Estamos nos acréscimos de um tenso Brasil 0x0 Alemanha. É a final olímpica do futebol masculino. Em busca do ouro inédito, Neymar sofre falta próximo à área e parte para a cobrança. A bola explode no travessão e cai perto da linha, só que para o lado de dentro. O estádio inteiro enxerga o gol, exceto o árbitro. 

Além de trágica, a narrativa é fictícia, mas seria perfeitamente possível. Seja nas linhas do gol ou de impedimento ou em outros lances capitais, o futebol não utiliza tecnologia para tirar dúvidas nos momentos polêmicos. A Olimpíada Rio-2016 deu uma lição de que o esporte mais popular do mundo está ficando para trás, o que desagrada atletas e também quem teoriza sobre o esporte.

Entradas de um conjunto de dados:
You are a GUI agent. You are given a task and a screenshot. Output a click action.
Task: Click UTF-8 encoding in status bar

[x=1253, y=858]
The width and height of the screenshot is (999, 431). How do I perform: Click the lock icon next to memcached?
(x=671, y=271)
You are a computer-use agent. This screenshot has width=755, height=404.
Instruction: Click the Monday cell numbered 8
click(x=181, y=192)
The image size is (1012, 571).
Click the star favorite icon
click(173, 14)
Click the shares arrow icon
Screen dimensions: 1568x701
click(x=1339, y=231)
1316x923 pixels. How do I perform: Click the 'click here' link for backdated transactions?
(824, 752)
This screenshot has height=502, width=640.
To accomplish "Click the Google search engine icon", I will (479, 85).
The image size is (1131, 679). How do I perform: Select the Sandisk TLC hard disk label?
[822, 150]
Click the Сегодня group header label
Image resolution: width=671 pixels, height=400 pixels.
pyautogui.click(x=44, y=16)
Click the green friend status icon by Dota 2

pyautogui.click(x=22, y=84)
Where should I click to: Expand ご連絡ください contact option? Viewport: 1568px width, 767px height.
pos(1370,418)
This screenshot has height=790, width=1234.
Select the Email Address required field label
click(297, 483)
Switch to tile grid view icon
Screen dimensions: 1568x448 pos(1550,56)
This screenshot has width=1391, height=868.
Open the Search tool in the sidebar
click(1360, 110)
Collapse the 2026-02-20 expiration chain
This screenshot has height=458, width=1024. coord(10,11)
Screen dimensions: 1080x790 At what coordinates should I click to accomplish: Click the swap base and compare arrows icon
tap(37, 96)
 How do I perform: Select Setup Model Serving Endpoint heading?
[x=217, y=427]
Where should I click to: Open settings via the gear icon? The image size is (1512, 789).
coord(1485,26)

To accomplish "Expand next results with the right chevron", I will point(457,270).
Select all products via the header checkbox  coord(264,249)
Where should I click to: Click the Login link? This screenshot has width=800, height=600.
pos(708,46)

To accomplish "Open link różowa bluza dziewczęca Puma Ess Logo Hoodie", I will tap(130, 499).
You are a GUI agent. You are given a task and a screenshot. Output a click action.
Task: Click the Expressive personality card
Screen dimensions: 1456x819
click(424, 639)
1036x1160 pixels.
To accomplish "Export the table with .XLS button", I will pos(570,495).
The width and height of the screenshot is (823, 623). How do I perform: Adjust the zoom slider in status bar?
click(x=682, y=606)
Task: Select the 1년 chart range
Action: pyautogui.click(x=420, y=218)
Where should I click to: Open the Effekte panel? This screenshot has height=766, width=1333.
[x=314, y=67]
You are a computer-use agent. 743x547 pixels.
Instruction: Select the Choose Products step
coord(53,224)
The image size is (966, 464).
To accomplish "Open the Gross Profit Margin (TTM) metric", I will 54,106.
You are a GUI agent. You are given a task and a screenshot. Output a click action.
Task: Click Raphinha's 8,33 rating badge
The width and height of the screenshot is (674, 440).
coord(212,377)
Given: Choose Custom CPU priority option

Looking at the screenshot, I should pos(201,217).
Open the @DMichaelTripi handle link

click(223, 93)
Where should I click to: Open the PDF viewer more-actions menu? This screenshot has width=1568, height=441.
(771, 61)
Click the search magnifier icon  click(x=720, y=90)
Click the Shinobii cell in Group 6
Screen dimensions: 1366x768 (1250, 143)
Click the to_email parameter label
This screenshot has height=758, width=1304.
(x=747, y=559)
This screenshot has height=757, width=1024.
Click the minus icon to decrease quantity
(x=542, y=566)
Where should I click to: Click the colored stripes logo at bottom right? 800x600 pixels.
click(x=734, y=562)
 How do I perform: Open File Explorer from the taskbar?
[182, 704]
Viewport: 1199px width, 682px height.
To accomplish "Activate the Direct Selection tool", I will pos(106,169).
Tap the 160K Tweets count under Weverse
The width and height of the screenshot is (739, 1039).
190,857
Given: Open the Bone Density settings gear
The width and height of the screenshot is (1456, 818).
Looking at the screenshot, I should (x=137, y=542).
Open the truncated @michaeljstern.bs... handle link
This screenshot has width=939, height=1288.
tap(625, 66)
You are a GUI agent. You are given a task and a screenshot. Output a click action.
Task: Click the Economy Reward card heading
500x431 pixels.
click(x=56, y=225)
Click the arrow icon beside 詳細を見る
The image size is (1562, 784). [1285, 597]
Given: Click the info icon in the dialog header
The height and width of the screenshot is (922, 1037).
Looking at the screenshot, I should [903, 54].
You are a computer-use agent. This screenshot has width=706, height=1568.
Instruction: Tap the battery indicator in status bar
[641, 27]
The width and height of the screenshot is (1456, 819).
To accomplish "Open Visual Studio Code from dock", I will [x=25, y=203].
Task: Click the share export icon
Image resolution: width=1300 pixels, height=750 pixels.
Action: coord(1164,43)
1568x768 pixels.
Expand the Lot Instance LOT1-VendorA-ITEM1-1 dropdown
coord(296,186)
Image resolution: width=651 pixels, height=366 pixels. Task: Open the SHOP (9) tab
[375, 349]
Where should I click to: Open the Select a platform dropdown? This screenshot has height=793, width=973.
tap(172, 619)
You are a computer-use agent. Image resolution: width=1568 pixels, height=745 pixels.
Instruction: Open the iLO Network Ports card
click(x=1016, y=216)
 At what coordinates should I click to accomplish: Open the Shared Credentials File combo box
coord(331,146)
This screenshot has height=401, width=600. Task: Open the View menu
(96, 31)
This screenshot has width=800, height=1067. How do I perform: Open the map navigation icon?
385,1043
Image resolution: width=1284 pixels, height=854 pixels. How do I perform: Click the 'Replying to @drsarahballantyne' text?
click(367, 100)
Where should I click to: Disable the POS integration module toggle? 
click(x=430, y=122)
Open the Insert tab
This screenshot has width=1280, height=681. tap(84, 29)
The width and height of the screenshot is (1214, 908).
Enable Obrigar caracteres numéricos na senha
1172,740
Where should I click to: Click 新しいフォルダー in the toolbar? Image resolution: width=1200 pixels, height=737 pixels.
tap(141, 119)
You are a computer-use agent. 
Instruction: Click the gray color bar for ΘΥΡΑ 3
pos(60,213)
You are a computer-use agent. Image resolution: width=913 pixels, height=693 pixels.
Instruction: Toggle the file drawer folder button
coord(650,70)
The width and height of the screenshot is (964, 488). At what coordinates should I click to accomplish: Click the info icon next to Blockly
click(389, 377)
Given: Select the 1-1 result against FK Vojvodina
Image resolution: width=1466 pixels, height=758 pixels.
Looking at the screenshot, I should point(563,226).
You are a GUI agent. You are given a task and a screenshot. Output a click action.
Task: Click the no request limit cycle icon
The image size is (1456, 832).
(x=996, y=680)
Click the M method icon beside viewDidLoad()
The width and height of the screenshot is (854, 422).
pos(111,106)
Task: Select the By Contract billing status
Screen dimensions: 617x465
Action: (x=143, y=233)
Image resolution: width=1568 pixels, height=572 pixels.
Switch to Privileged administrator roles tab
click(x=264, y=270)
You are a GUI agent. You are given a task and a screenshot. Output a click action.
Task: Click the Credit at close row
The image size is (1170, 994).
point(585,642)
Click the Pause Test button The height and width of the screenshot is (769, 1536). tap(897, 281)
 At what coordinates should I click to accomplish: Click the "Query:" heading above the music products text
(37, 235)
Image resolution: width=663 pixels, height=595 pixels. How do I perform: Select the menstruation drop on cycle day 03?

Tarefa do exercício 1 → No trecho sobre tecnologia no futebol, qual é o placar do jogo narrado no início?
Tarefa do exercício 2 → Reescreva o trecho sobre tecnologia no futebol de "Estamos nos acréscimos" a "sobre o esporte.", substituindo "travessão" por "poste".
Tarefa do exercício 3 → Por favor, continue o trecho sobre tecnologia no futebol a partir da última frase apresentada.

Resposta do exercício 1 → Brasil 0x0 Alemanha.

Resposta do exercício 2 →
Estamos nos acréscimos de um tenso Brasil 0x0 Alemanha. É a final olímpica do futebol masculino. Em busca do ouro inédito, Neymar sofre falta próximo à área e parte para a cobrança. A bola explode no poste e cai perto da linha, só que para o lado de dentro. O estádio inteiro enxerga o gol, exceto o árbitro. 

Além de trágica, a narrativa é fictícia, mas seria perfeitamente possível. Seja nas linhas do gol ou de impedimento ou em outros lances capitais, o futebol não utiliza tecnologia para tirar dúvidas nos momentos polêmicos. A Olimpíada Rio-2016 deu uma lição de que o esporte mais popular do mundo está ficando para trás, o que desagrada atletas e também quem teoriza sobre o esporte.

Resposta do exercício 3 →
“Esse atraso da entrada da tecnologia no futebol é suficiente para definir o rumo de milhões e milhões de reais”, diz Eduardo Tega, da Universidade do Futebol, instituição que pesquisa a grande paixão nacional. “Se o futebol quer seguir o caminho do profissionalismo, isso tem que mudar. Você dá o seu máximo, tem que convencer o torcedor, a imprensa e os outros clubes. É muita coisa envolvida. E em um lance, você bota tudo a perder”, opina o meia do Vitória Tiago Real.

O Leão, inclusive, sentiu a dor na pele durante a derrota para o Corinthians por 2x1, segunda-feira, em São Paulo. No lance que decretou a virada, o lateral corintiano Uendel recebe a bola em posição duvidosa antes de cruzar para Marquinhos Gabriel fazer o gol que colocou o Vitória na zona de rebaixamento do Brasileirão. O possível impedimento era praticamente impossível de ser visto pelo auxiliar. E mesmo pela TV é difícil cravar.

O que o futebol ainda discute se vale a pena aderir (e como) já é rotina em muitos outros esportes: vídeos, programas de computador para tira-teima e outras tecnologias digitais foram destaques nos Jogos Olímpicos. Esportes como vôlei, basquete, tênis, judô e, especialmente, a esgrima, são prova de que se render ao novo pode dar certo.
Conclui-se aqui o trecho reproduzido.